« PuritanismeLauréat béat »

Lettre ouverte du PDG de la CGT, inénarrable secrétaire général à la stalinienne moustache

27.05.16 | par Le Grincheux | Catégories: Mauvaise humeur, Haines ordinaires, Je hais les politiciens

Mon cher Philippe,

Je t'écris cette lettre ouverte parce que je t'ai entendu l'autre jour sur France Inter et que j'avais déjà tiqué quelque peu à des élucubrations. Mais ce soir, j'ai entendu sur Arte dans l'émission 28 minutes l'avocat officiel de ta centrale syndicale. Ton discours n'était pas franchement brillant, mais je dois dire que celui de ton avocat l'était encore moins.

Je l'ai entendu parler de la hiérarchie des normes de mon copain Hans Kelsen. Je l'ai entendu raconter des bêtises. Mon devoir est donc de t'expliquer ce qu'est cette hiérarchie des norme que toi et les tiens avez à la bouche sans en comprendre le début du commencement.

Je vais donc débuter mon développement par une définition. Elle n'est pas de moi, elle est de Wikipedia. Elle vaut ce qu'elle vaut, mais dans l'ensemble, elle est factuelle et ouverte à des esprits simples :

La notion de hiérarchie des normes a d'abord été formulée par le théoricien du droit Hans Kelsen (1881-1973), auteur de la Théorie pure du droit, fondateur du positivisme juridique, qui tentait de fonder le droit sans faire appel à la morale et au jusnaturalisme, ceci afin d'élaborer une science véritable du droit (donc axiologiquement neutre, c'est-à-dire indépendante des présupposés subjectifs et des préjugés moraux de chacun). Selon Kelsen, toute norme juridique reçoit sa validité de sa conformité à une norme supérieure, formant ainsi un ordre hiérarchisé. Plus elles sont importantes, moins les normes sont nombreuses : la superposition des normes (circulaires, règlements, lois, constitution) acquiert ainsi une forme pyramidale, ce qui explique pourquoi cette théorie est appelée pyramide des normes.
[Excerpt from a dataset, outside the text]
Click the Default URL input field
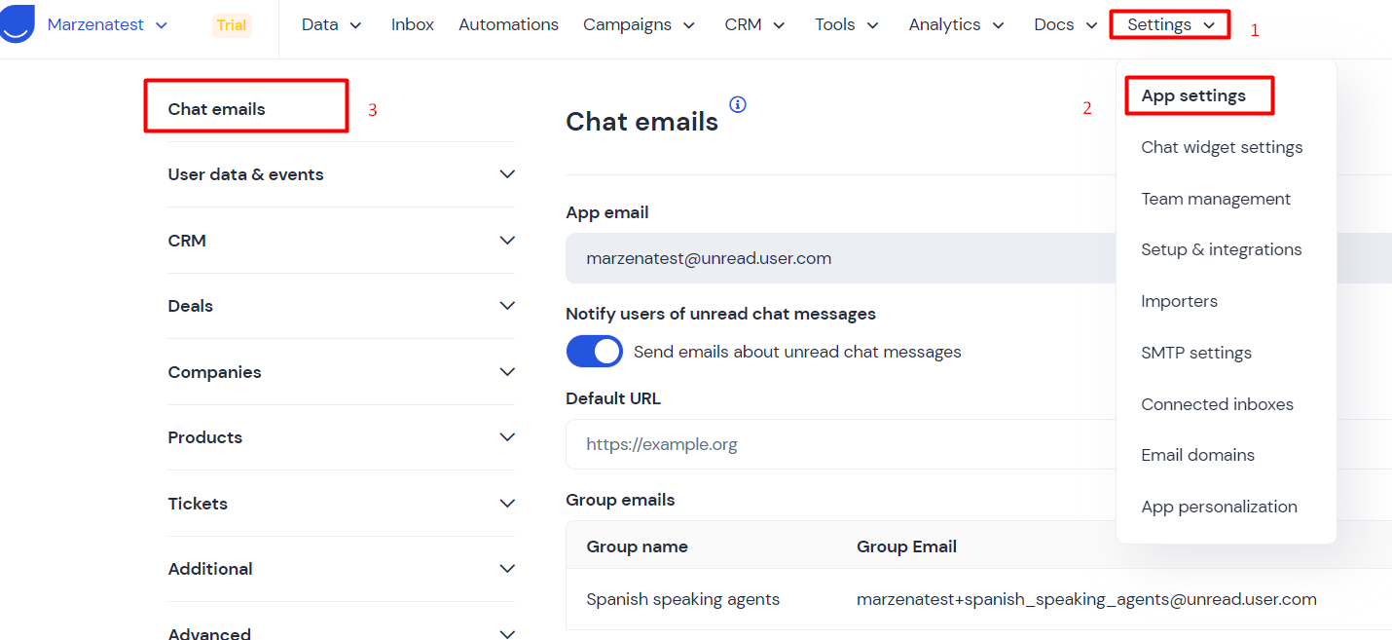This screenshot has height=640, width=1392. click(978, 444)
Cet ordre est dit « statique » car les normes inférieures doivent respecter les normes supérieures, mais il est également « dynamique » car une norme peut être modifiée en suivant les règles édictées par la norme qui lui est supérieure. La norme placée au sommet de la pyramide étant, dans de nombreux systèmes juridiques, la Constitution. Puisque la Constitution elle-même ne pouvait recevoir son caractère obligatoire que d'une norme supérieure, et qu'une telle norme n'existait pas, Kelsen faisait intervenir le concept de « norme fondamentale », qui consiste principalement en un présupposé méthodologique nécessaire afin de donner un caractère cohérent à la théorie du droit.

Cette théorie de la hiérarchie des normes ne peut s'appliquer que pour les Constitutions dites « rigides ». Dans un État à Constitution « souple », la Constitution est généralement élaborée, votée, et révisable par l'organe législatif habituel, de la même façon qu'une loi ordinaire. De ce fait, ces deux normes ont une valeur juridique identique et la loi n'est donc pas inférieure à la Constitution. À l'inverse, dans un État à constitution « rigide », la Constitution est élaborée et/ou votée par un organe spécialisé (gouvernement, groupe de travail), voire adoptée par référendum. Sa procédure de révision fait également intervenir un organe spécial et/ou le peuple, qui dispose du pouvoir constituant dérivé. C'est pourquoi elle a une force juridique particulière, supérieure aux autres normes, qui devront dès lors la respecter.

Je serais heureux que tu m'expliques ce que tu ne comprends pas dans la définition ci-dessus. Visiblement, il y a quelque chose qui ne passe pas et tu râles copieusement contre l'article 2 de la loi travail. Cet article choisit de donner la prééminence aux accords d'entreprise sur les accords de branche et les accords nationaux. Y parler d'inversion de la hiérarchie des normes est un abus de langage. Et si tu trouves que la hiérarchie des normes est violée, que dire du principe de faveur ?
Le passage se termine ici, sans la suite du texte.